彼女は涙声で兄に切々と心情を訴えました。無論後ろにいる年下の従姉妹には聞こえない様に小声で話しました。兄は大凡の自体を悟ると、ややあっけにとられましたが、改めて過去を振り返ってみるとなるほどと頷ける節がありました。妹が話の主に好意を抱いていた事は、共にその家に遊びに行った時の彼女の顔つきや様子、話し方に妙な違和感を感じた事を思い起こせば、なるほどね!と察する事が出来ました。しかし、まさかそこまで、妹が泣き出すほどにまで思い詰めていたとは…、今迄想像だにしていなかった出来事でした。
彼は『ませガキ』と思いました。ぷっと吹き出してしまいました。彼は「ははは…」と声に出して笑い出してしまいそうでした。妹の手前必死で笑い声を堪えると、片腹が痛くて痛くて、彼は非常に困りましたが、妹の方はまだ泣き止まず、幼いなりにそれなりに深刻な様子です。『仕様が無いな。』と彼は妹の事を愛おしく思います。「よしよし。」と、ポンポンと肩等叩いてやります。

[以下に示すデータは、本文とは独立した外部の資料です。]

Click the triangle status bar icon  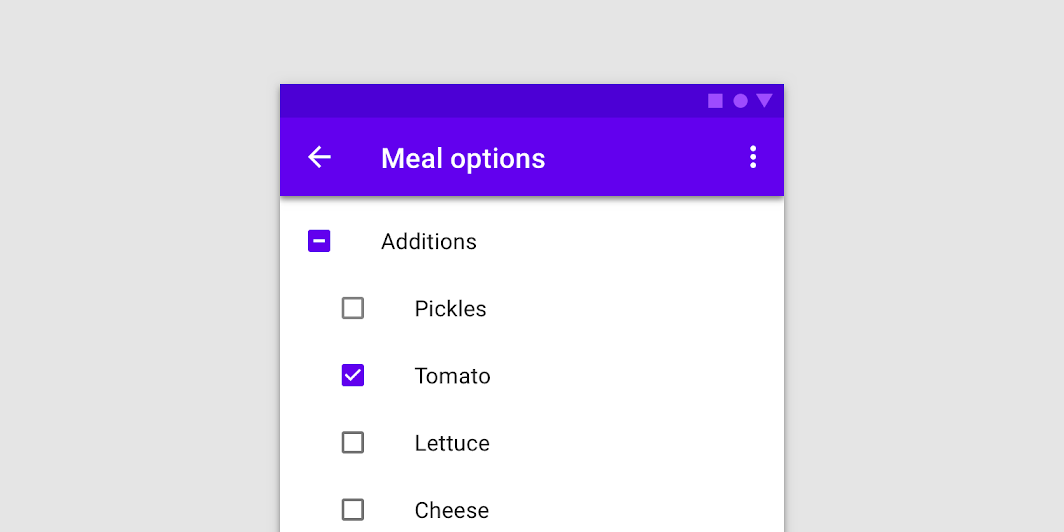764,101
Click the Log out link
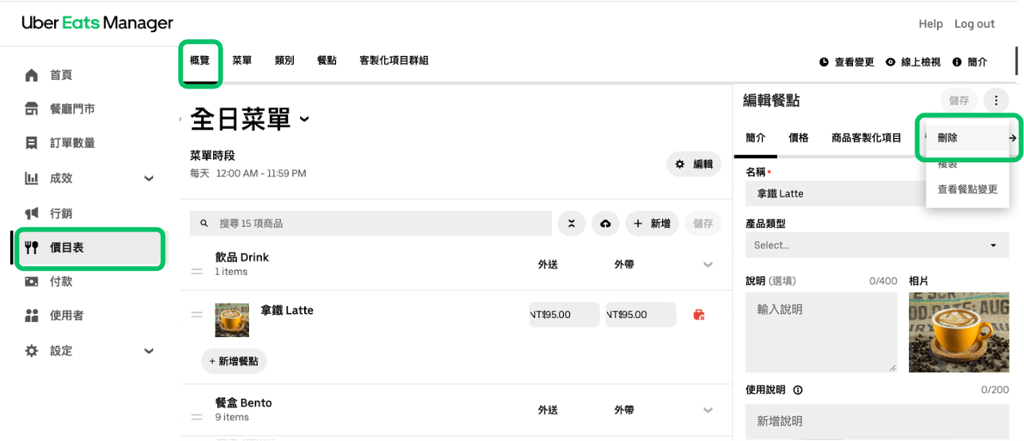The width and height of the screenshot is (1024, 441). [x=974, y=24]
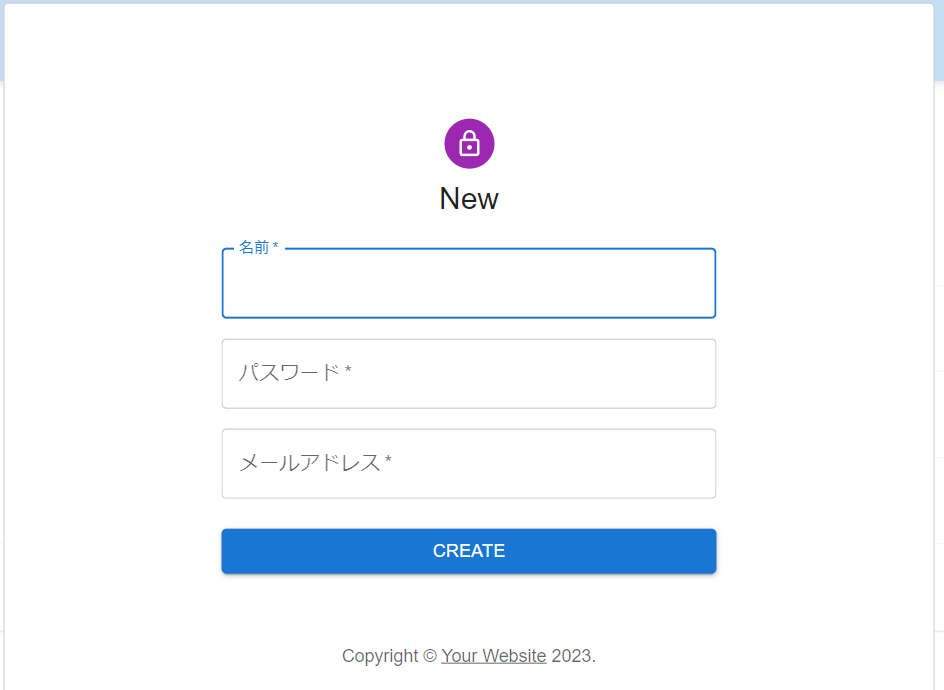Click the year 2023 in the footer
The height and width of the screenshot is (690, 944).
tap(572, 655)
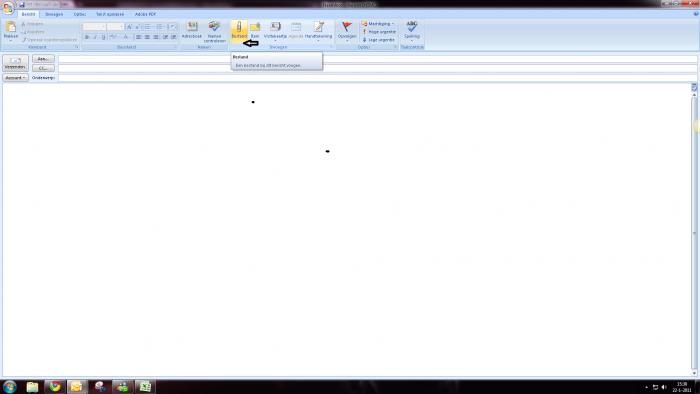Toggle bold text formatting
This screenshot has width=700, height=394.
click(87, 37)
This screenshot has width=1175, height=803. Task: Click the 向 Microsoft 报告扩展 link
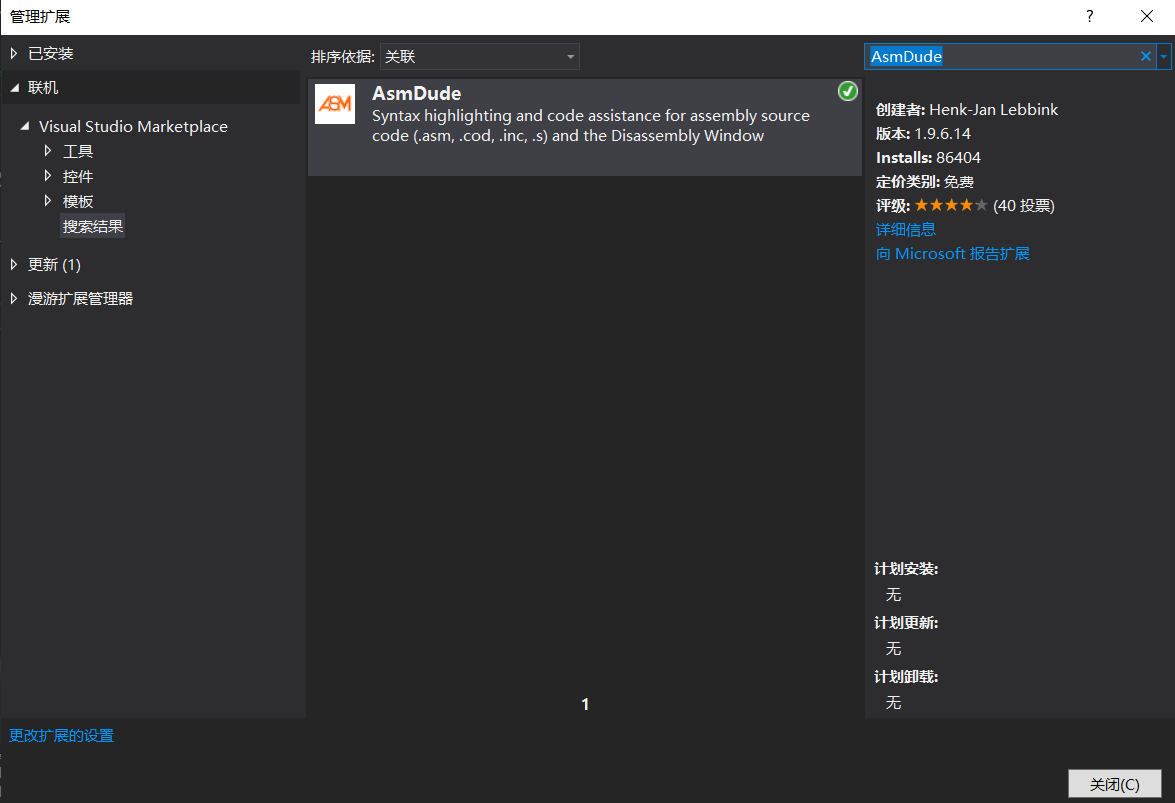952,253

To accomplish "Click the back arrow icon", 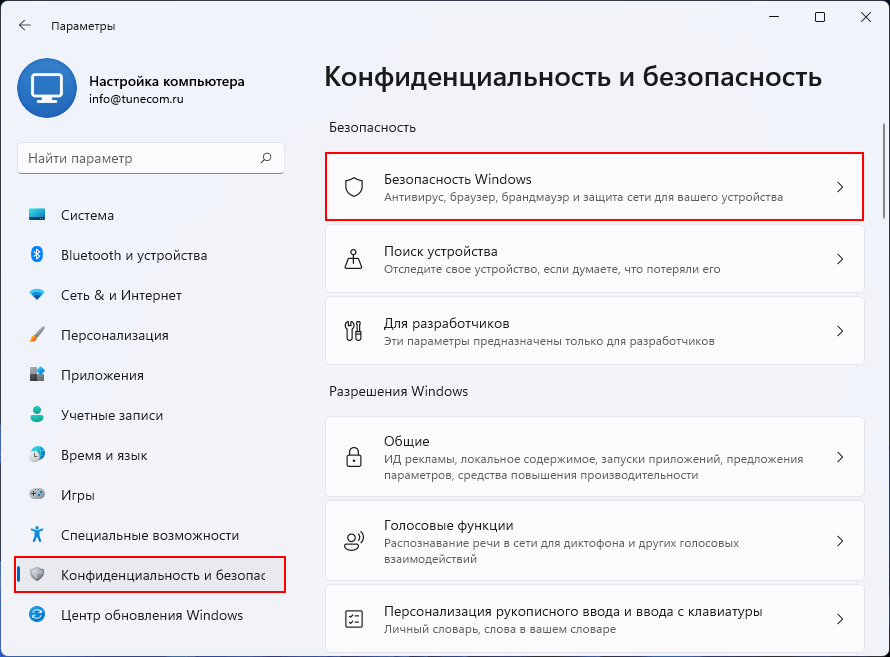I will [24, 26].
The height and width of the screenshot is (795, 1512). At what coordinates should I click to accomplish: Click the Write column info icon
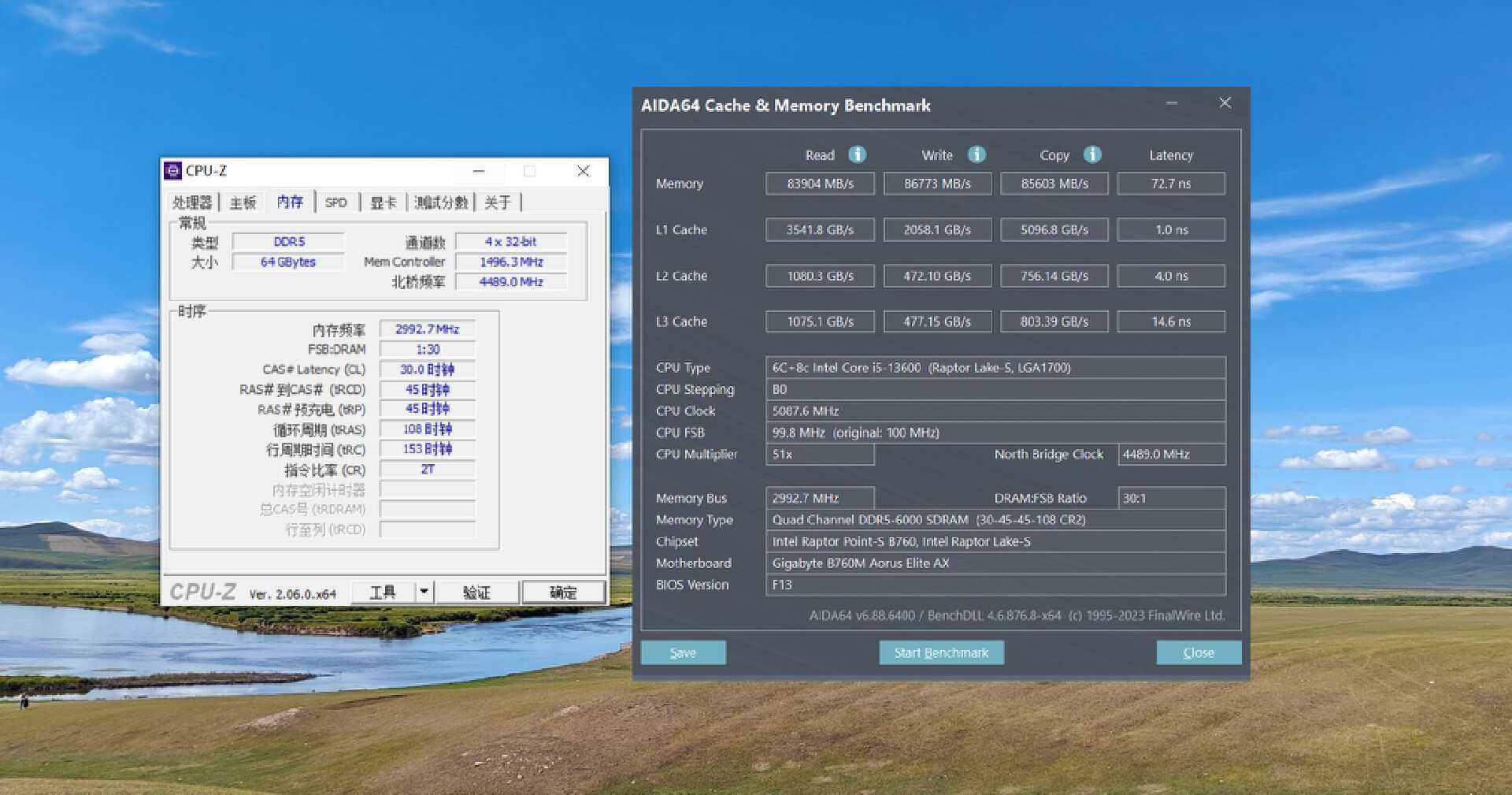click(x=976, y=154)
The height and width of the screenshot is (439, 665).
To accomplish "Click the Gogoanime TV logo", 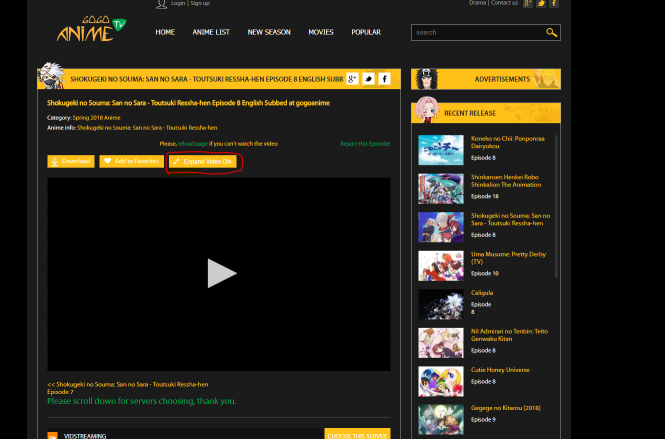I will [90, 30].
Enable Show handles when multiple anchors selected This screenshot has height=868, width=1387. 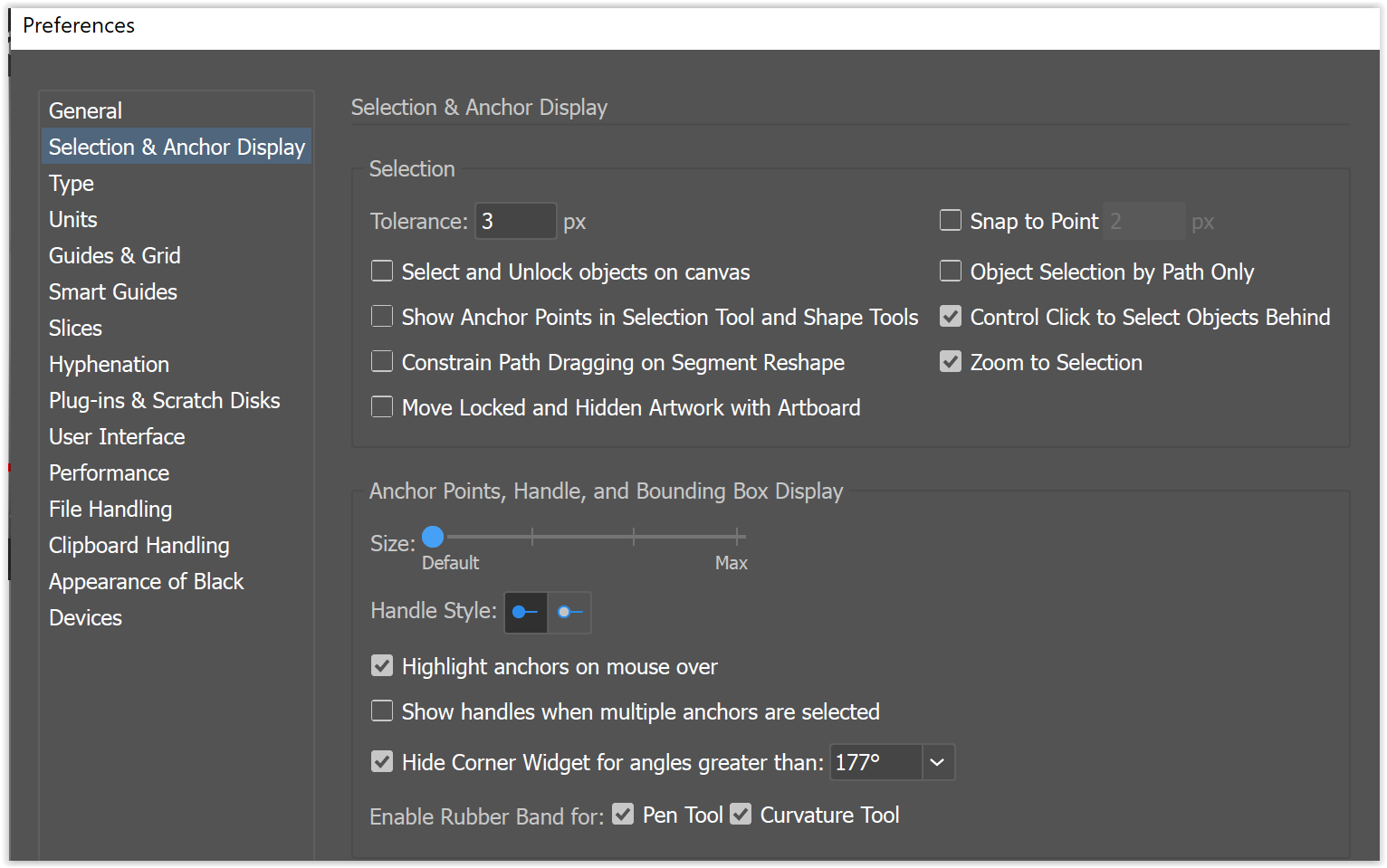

妹の方はこの兄の態度に、分ってもらえたと思うとほっと気が緩み、声に出して泣いたおかげもあってか、気分はすっきりと晴れて来るのでした。自分の顔を覗き込む兄の慈愛に満ちた瞳を見上げて、にっこりと笑いました。子供というのは不思議なものです。「泣いた烏がもう笑った。」彼女は兄にそう茶化されて、兄の顔を見上げて肘で彼の脇腹を突くと「もう、お兄ちゃんたら、」と、何時もの様に輝くような笑顔で微笑みました。
それを見て兄は思います。『奇麗だよな。』。兄の欲目では無い、客観的に見てもそうだと真実彼はそう思いました。これなら、彼女が本気で迫れば誰も断る相手はい無いだろうと彼は確信しました。
「好きなら好きだと言えばいいじゃないか。」
兄は妹にアドバイスするのでした。